> Research & Grants
> Grants Program
> Research Grants
> Research Grants Awarded
Research Grants Awarded
Regulation of SXR Activation by Rexinoids - Role in Drug Resistance
Tumor Cell Biology II
Background: SXR (hPXR) is a nuclear receptor whose transcriptional activity is induced by a variety of drugs, including paclitaxel (Taxol) and Cisplatin. SXR target genes include MDR1 (Pgp), MRP2 and CYP3A4 . Thus, SXR may play a role in induction of chemotherapy resistance by increasing drug metabolism and efflux from cancer cells. SXR functions as a heterodimer with the related nuclear receptor RXR, and the RXR ligand (rexinoid) bexarotene can inhibit development of drug resistance after prolonged treatment of cancer cells with chemotherapy. We found that rexinoids inhibit activation of SXR by the potent SXR agonist Rifampicin, and by Taxol. Rexinoids suppressed activation of transcription from two different, transiently expressed, SXRE-reporters in colon and breast cancer cells. Further, induction of Pgp protein by Rifampicin and Taxol was suppressed by bexarotene. We have begun to elucidate molecular mechanisms involved in this suppression. Objective/Hypothesis: The objectives of this proposal are to examine the molecular mechanism of antagonism between rexinoids and SXR ligands, and to investigate the role of SXR regulation in the development of multidrug resistance. We propose that rexinoids suppress expression of SXR target genes, and hypothesize that this may be a mechanism whereby bexarotene delays the development of resistance of cancer cells to cytotoxic chemotherapy. Specific Aims: 1) Investigate molecular mechanisms whereby rexinoids regulate SXR activity. 2) Correlate regulation by rexinoids and SXR ligands of SXR target genes with the development of resistance to Taxol Study Design: We will use LS180 and MCF-7 cells as our initial model systems, with results to be confirmed in other SXR-positive breast cancer cells and compared to an SXR-negative cell line. We will determine regulation of receptor levels, and protein/protein and protein/DNA interactions will be assessed using mammalian-2-hybrid analysis, co-IP and ChIP. Regulation of SXR target genes will be studied in Taxol resistant MCF-7 and MDA-MB-231, and matching parental cells, and in immortalized BRCA1 mutant cell lines. To further assess the role of SXR, we will use RNAi to downregulate SXR in MCF-7 cells. Potential Outcomes and Benefits: The identification of rexinoids as inhibitors of drug resistance, and understanding of the underlying mechanisms, may allow design of combination therapies that prolong the efficacy of chemotherapy targeting breast cancer.

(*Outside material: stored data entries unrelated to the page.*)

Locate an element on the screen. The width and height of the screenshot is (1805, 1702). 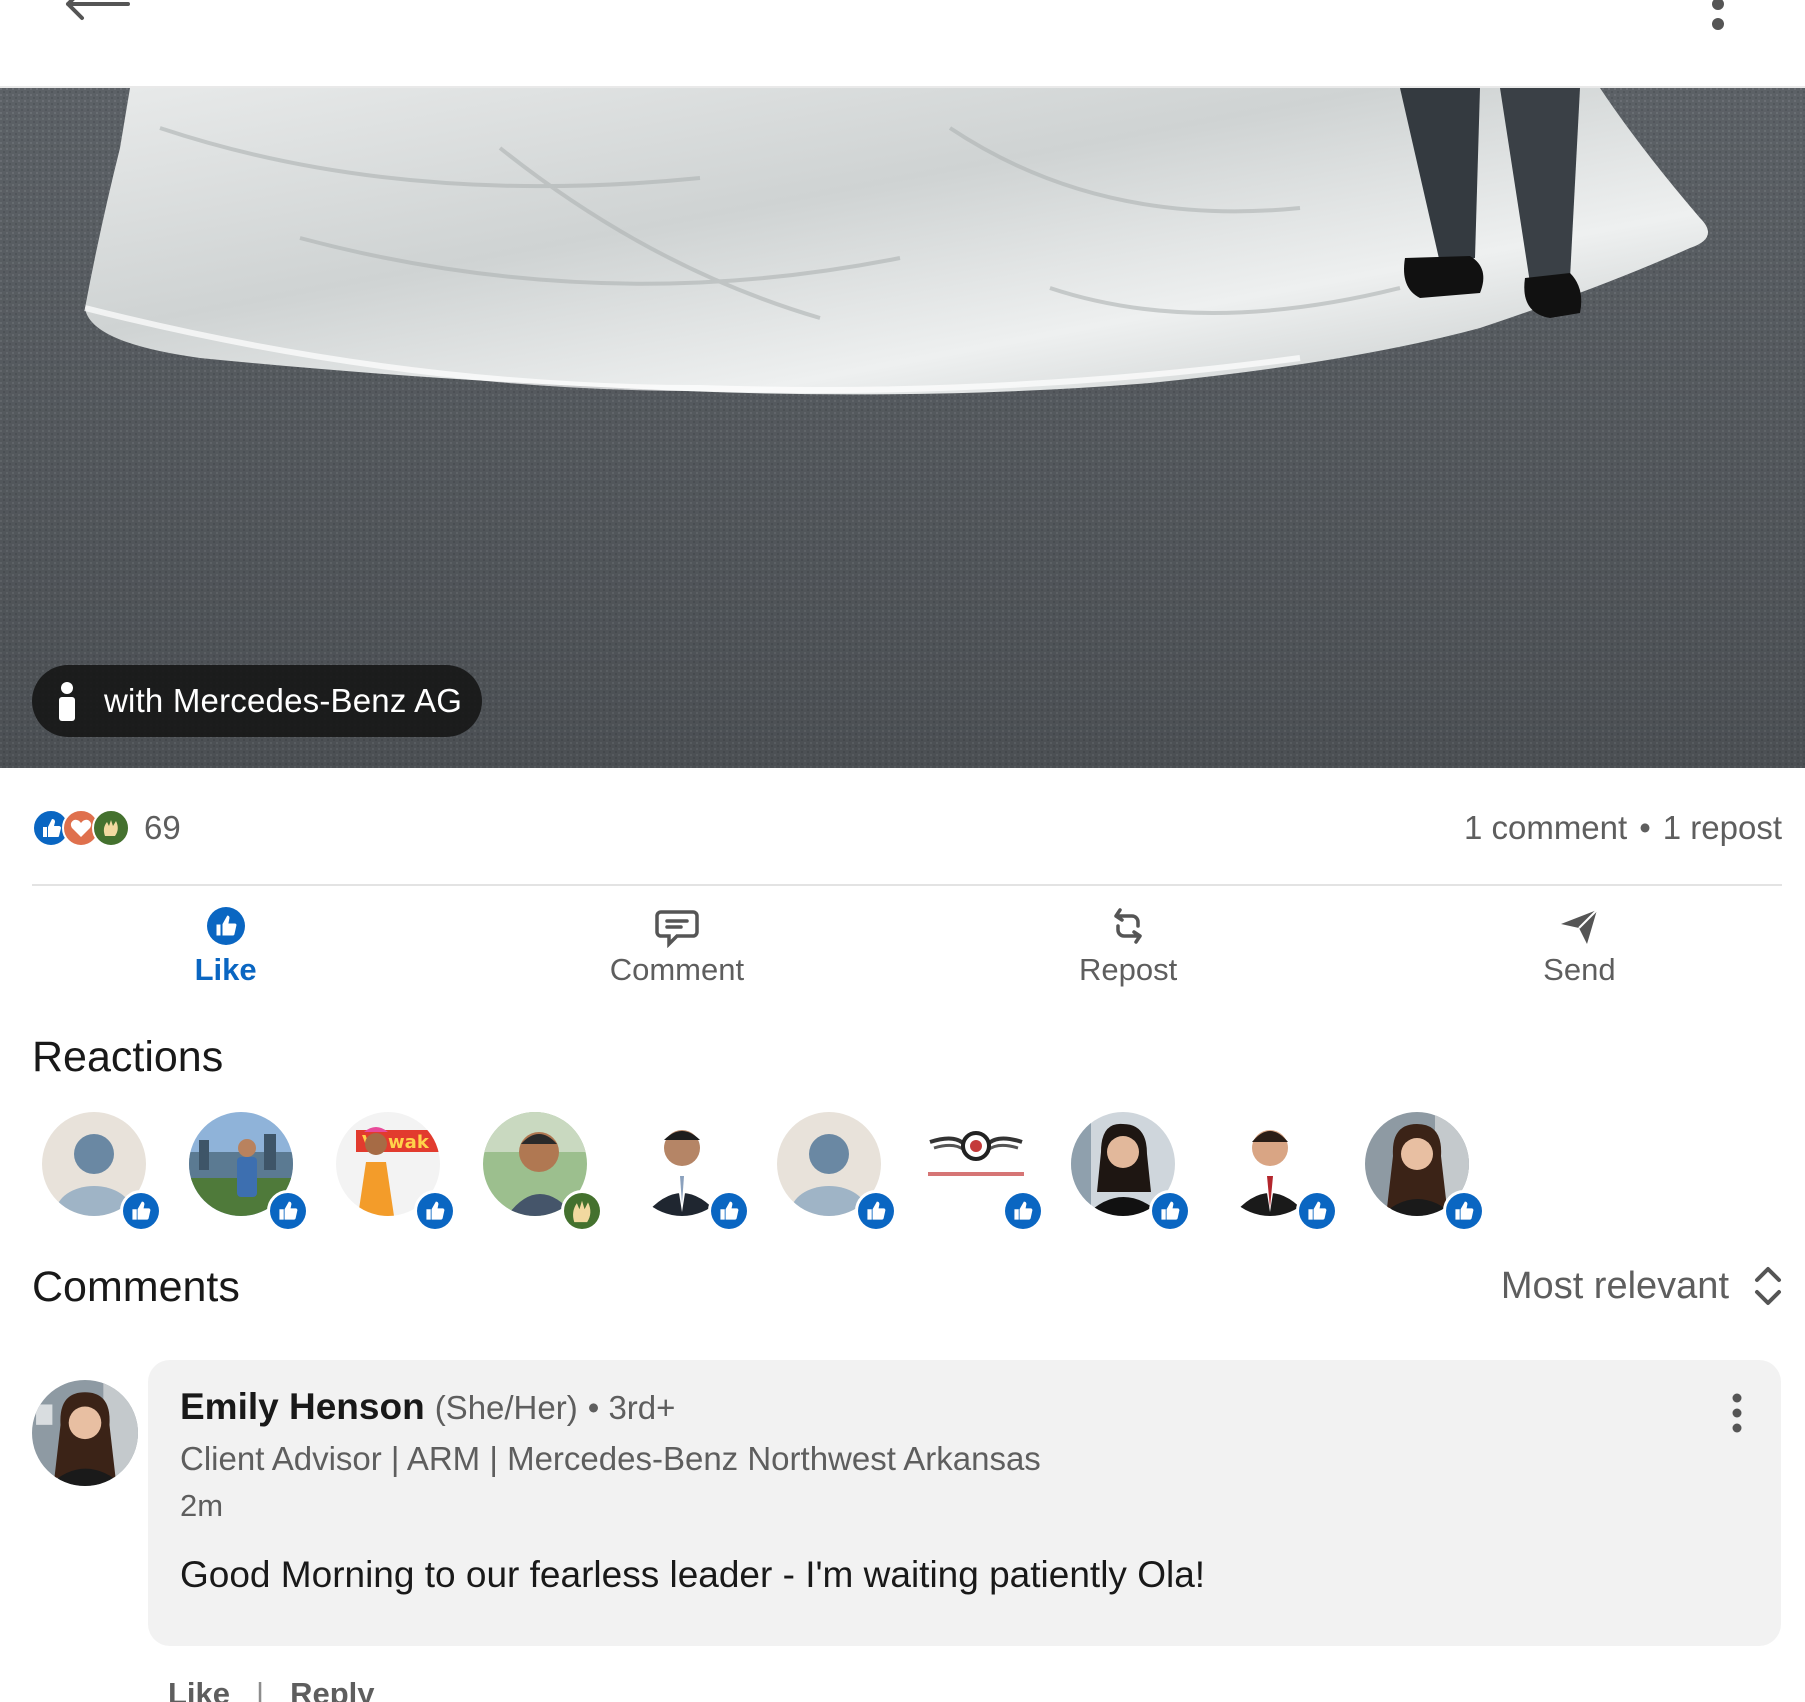
comment-icon is located at coordinates (677, 929).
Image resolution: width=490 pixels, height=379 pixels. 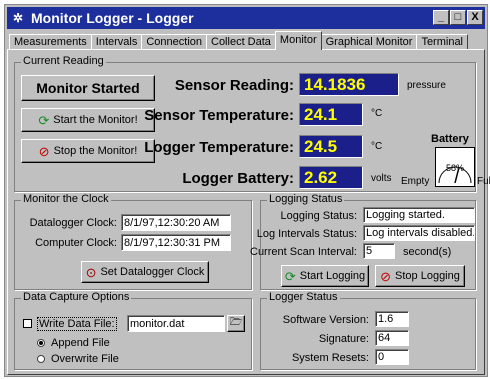 What do you see at coordinates (96, 151) in the screenshot?
I see `stop-monitor-label: Stop the Monitor!` at bounding box center [96, 151].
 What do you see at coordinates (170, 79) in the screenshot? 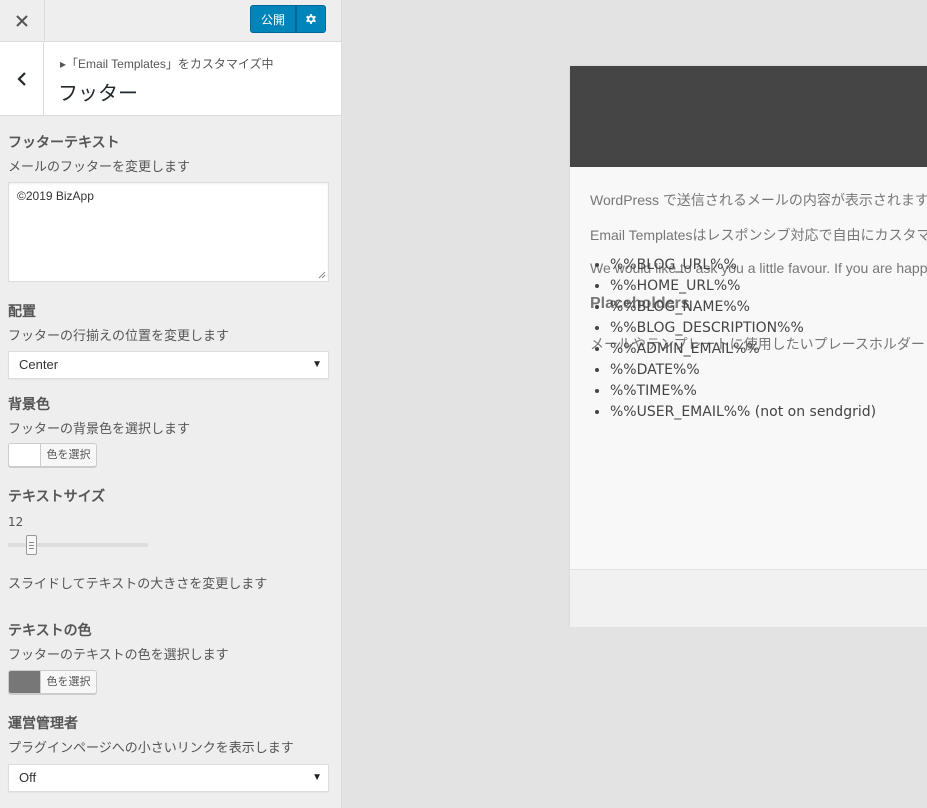
I see `section-header: ▸「Email Templates」をカスタマイズ中 フッター` at bounding box center [170, 79].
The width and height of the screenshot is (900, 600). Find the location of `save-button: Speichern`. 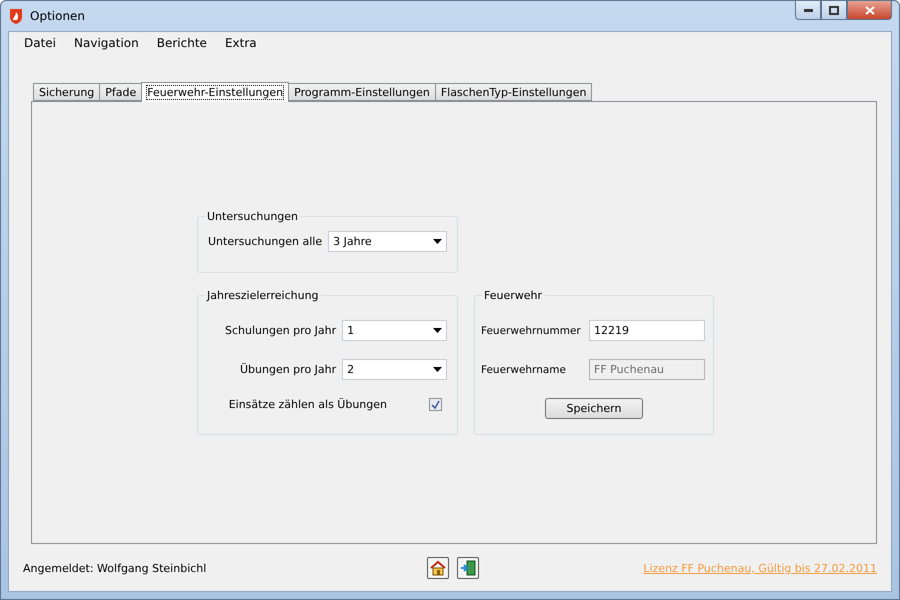

save-button: Speichern is located at coordinates (594, 408).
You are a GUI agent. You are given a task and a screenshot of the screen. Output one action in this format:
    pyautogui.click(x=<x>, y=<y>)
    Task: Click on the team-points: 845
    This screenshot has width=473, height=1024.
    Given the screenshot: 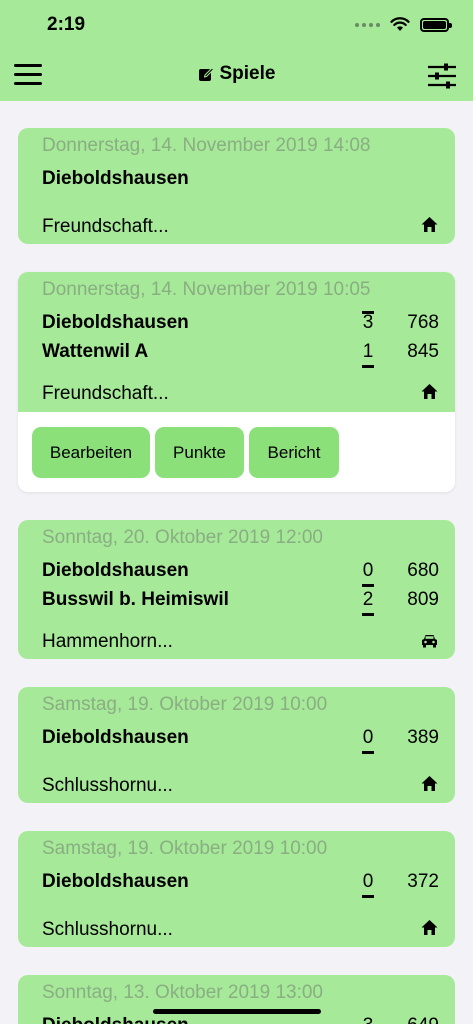 What is the action you would take?
    pyautogui.click(x=423, y=352)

Multidrug resistance is a major cause of failure of cancer chemotherapy. An important factor leading to drug resistance is the presence on tumor cells of proteins that function as drug pumps, pumping chemotherapeutic agents out of the cell. One such protein is P-glycoprotein (Pgp), which is found on 40-50% of breast cancers. Treatment of tumor cells with chemotherapeutic drugs increases the level of Pgp on the cells, leading to resistance. A strategy to improve the efficacy of chemotherapy is therefore to inhibit Pgp. Recently, it was demonstrated that a novel drug, bexarotene (Targretin), could inhibit the development of multidrug resistance in breast cancer cells exposed to commonly used chemotherapeutic drugs, possibly by blocking the increase in Pgp. We propose in this application that bexarotene and other similar drugs might not only inhibit Pgp, but also lower the levels of proteins responsible for the metabolic breakdown of chemotherapeutic drugs. This may lead to increased levels of the drugs inside the tumor cells, improved killing, and reduced resistance. We intend to study the molecular mechanisms that may be responsible for this effect, with the longer-term goal of suggesting novel combination therapies for breast cancer.